Laying the trade out as a cost ledger shows it is a deliberate bargain, not a cost-free choice. Classical variational inference, the thing the encoder replaces, treats each datapoint as its own optimization problem: hold the datapoint fixed, and tune that point's own $\boldsymbol{\mu}$ and $\boldsymbol{\sigma}$ by gradient steps until its ELBO is as high as it goes. Do that for a thousand datapoints and you have run a thousand little optimizations, and a thousand-and-first datapoint at test time means a thousand-and-first optimization, from scratch. The encoder folds all of that into one cost paid during training: instead of solving per point, you fit a single network that maps any $\mathbf{x}$ straight to its $\boldsymbol{\mu}$ and $\boldsymbol{\sigma}$ . You pay more up front, the encoder has its own weights to train, and you accept a real concession in return.
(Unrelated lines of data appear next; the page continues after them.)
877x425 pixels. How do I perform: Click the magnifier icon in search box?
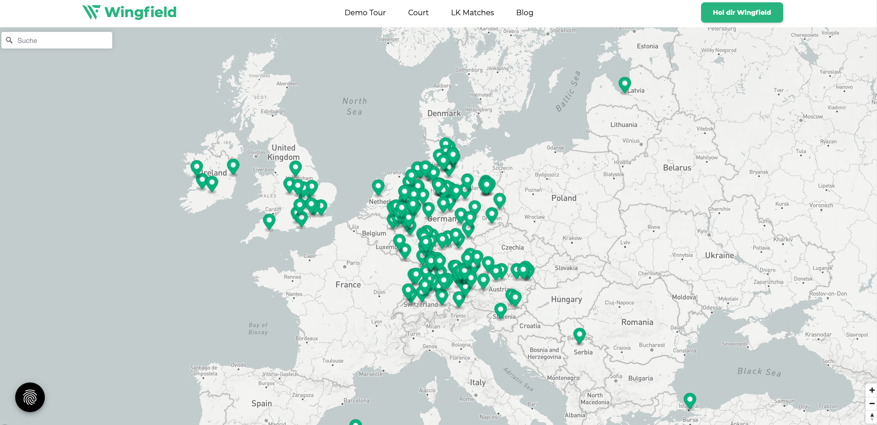(x=9, y=41)
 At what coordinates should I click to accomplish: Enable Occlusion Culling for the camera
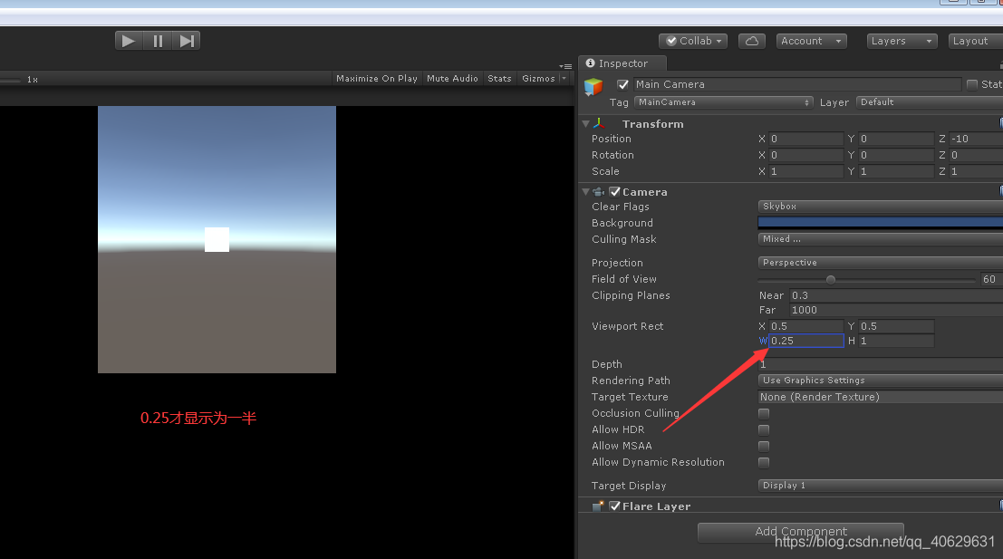point(764,413)
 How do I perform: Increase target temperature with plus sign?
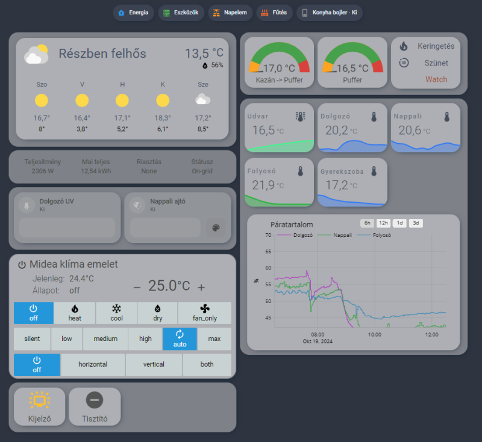(201, 287)
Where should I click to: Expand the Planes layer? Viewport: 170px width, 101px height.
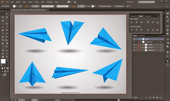coord(140,39)
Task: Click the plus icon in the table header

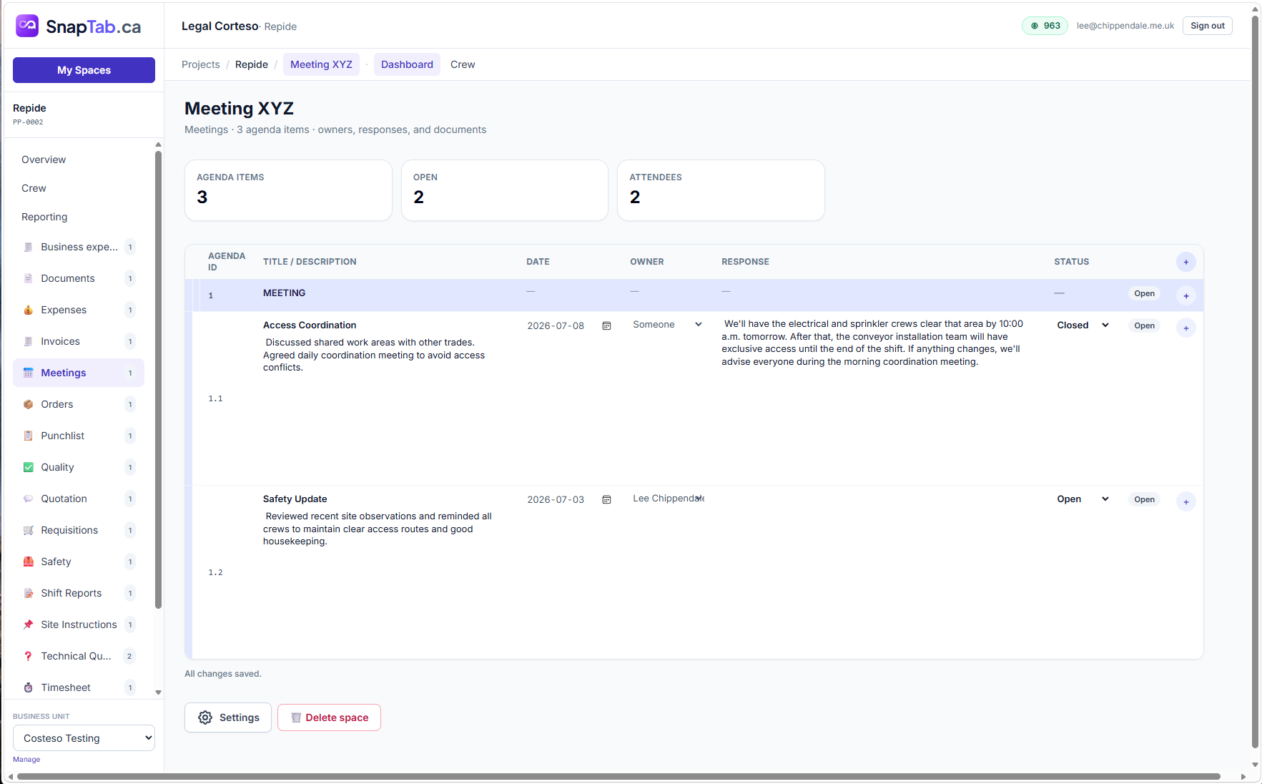Action: pos(1185,262)
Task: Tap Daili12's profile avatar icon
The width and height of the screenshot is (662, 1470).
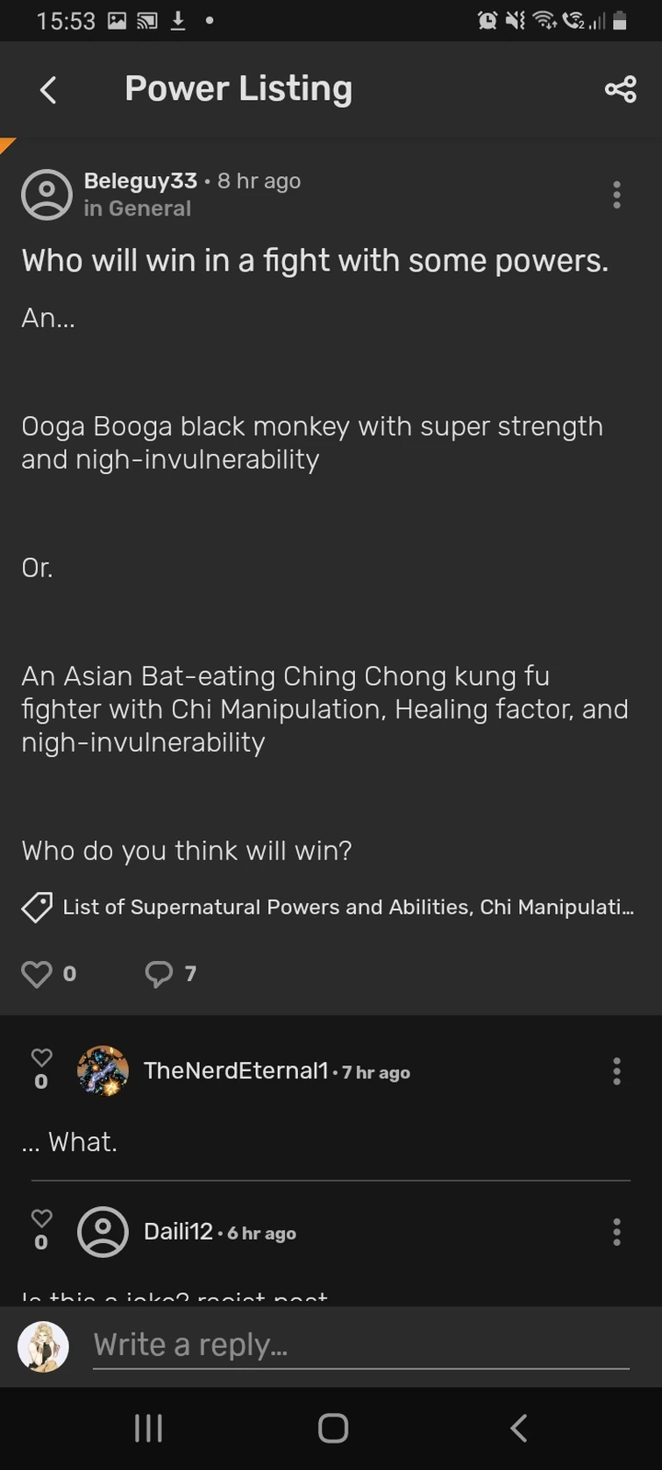Action: 103,1232
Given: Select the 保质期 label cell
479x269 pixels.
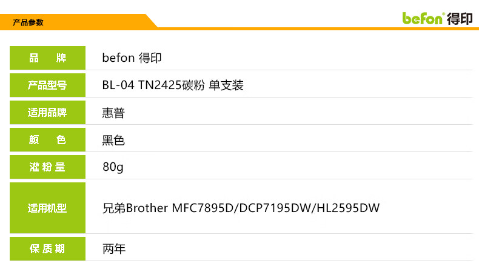Looking at the screenshot, I should coord(47,249).
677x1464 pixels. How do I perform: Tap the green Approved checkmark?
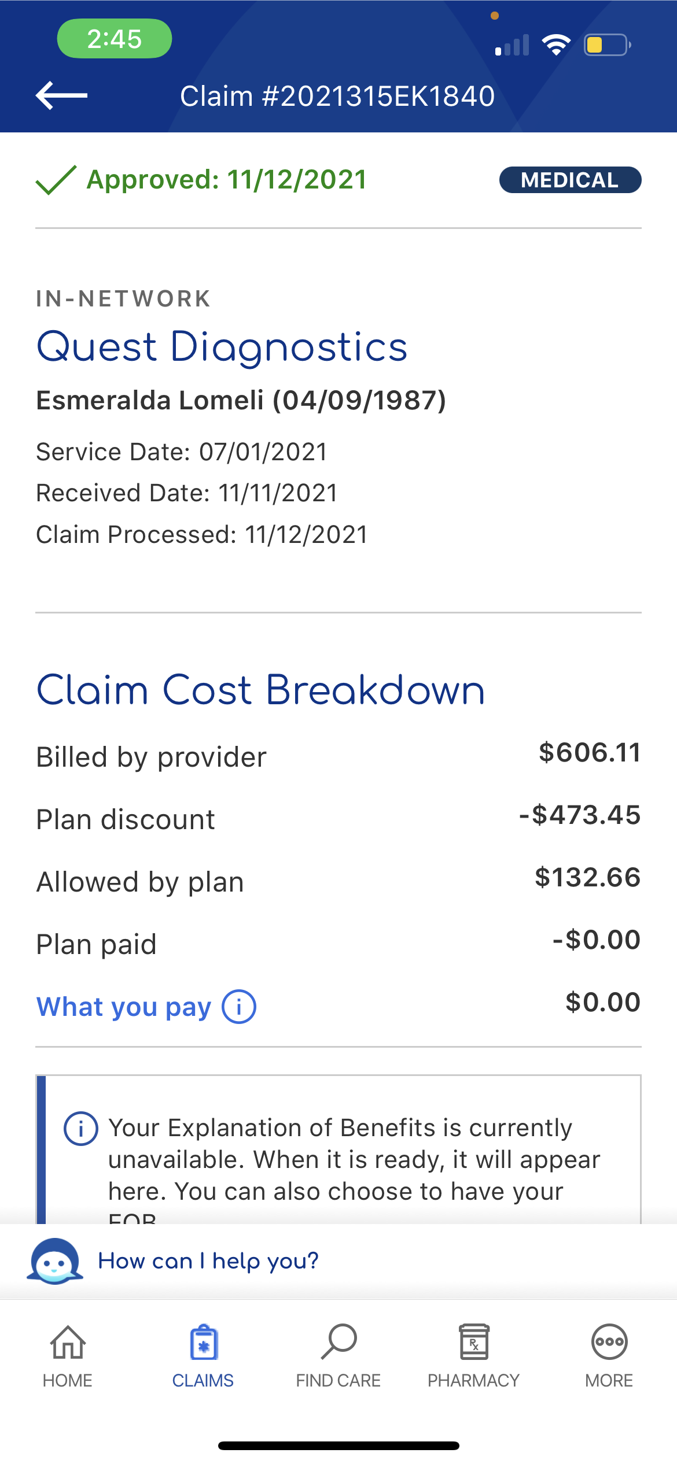point(56,180)
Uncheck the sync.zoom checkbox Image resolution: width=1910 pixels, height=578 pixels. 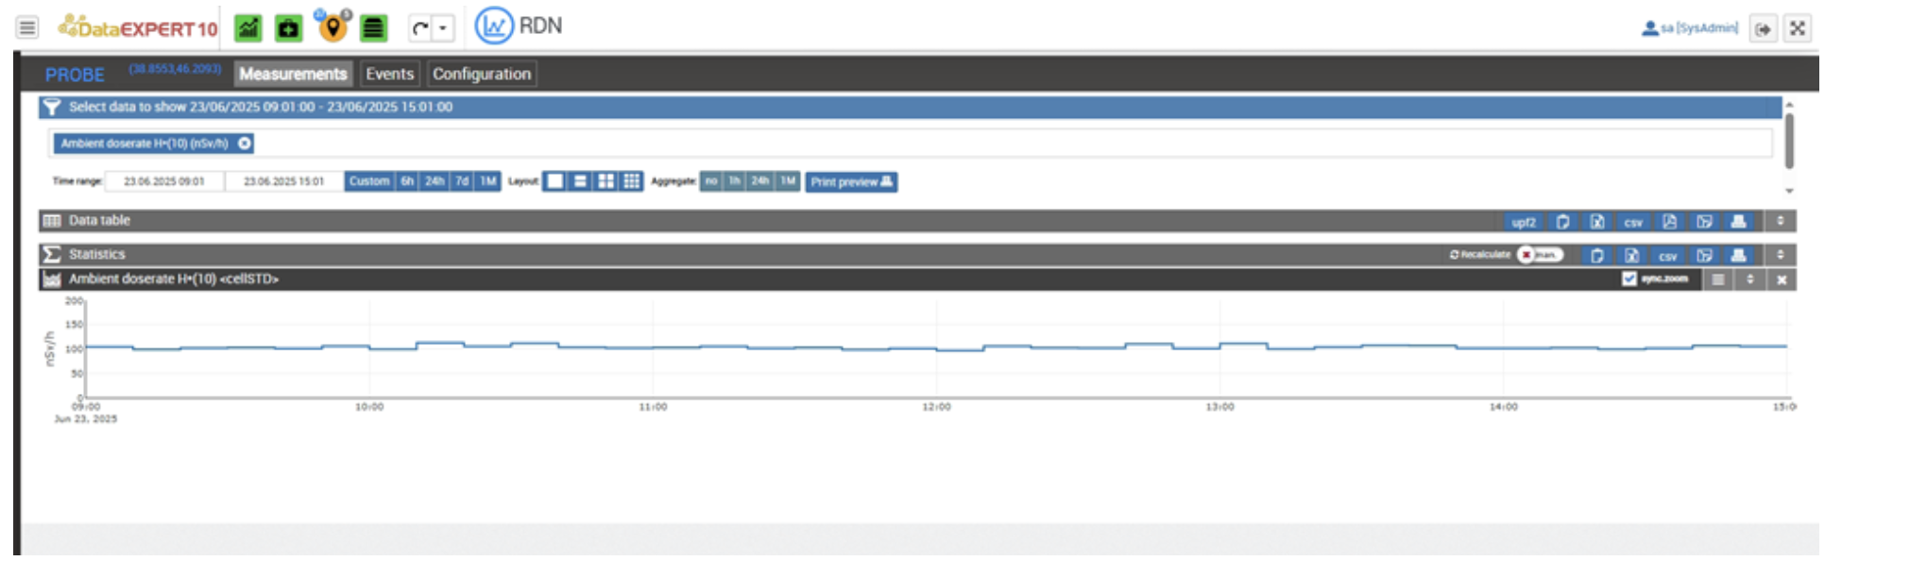[1629, 279]
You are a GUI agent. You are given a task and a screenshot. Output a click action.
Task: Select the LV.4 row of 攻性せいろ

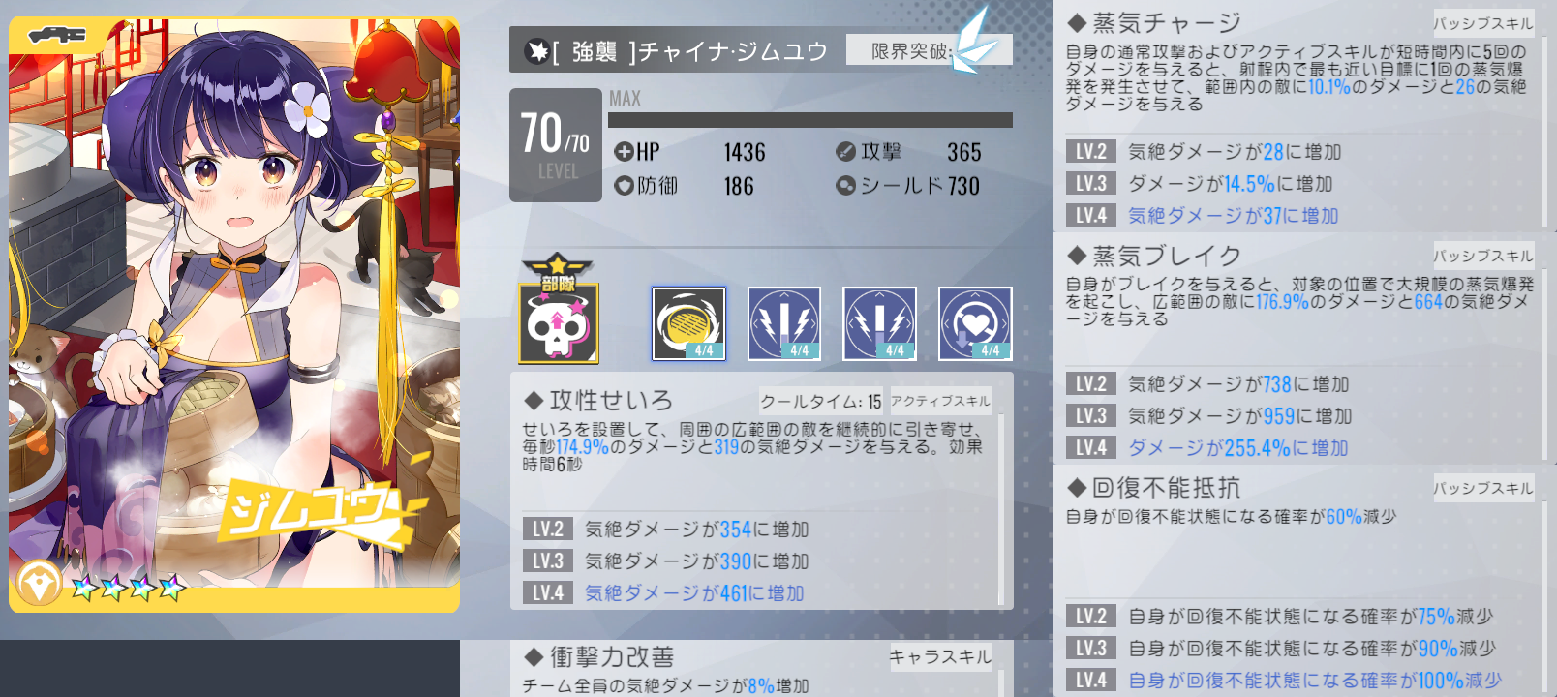point(760,592)
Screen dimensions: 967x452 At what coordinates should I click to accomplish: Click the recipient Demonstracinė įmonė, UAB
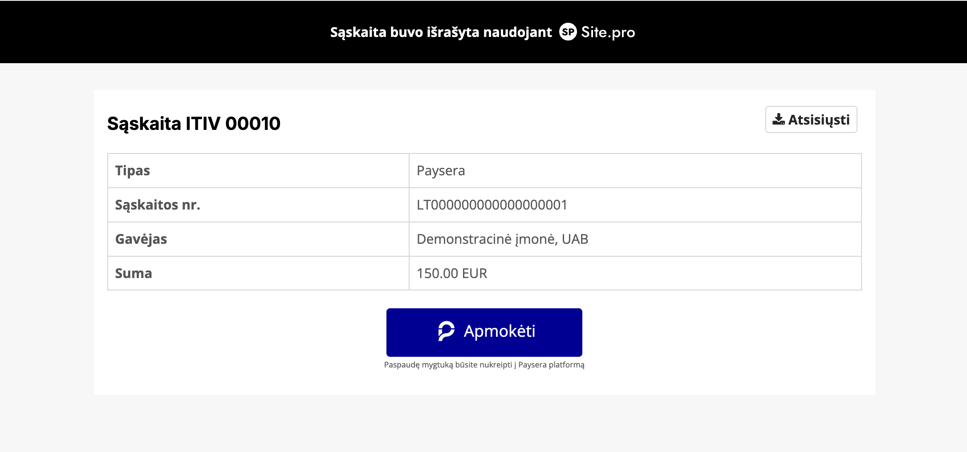(502, 239)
One network, sharing its weights across every datapoint, cannot in general hit the exact per-point optimum that a fresh optimization would find for each one; the small shortfall between the encoder's output and that ideal per-point posterior is the amortization gap. The deal is plain: a fixed training cost and a sliver of lost tightness, traded for inference on any datapoint, seen or unseen, that is a single forward pass rather than an optimization loop. For a model you intend to run on far more data than you trained it on, that trade pays off many times over.

Watch the two totals cross. The slider sweeps the number of datapoints you encode, D, on a log axis; the classical line is a fresh optimization per point, the amortized line is the encoder's up-front training paid once, then one forward pass per point. At small D the encoder has not earned its keep yet and classical is cheaper; past the crossover the nearly flat amortized line wins, and the margin only grows.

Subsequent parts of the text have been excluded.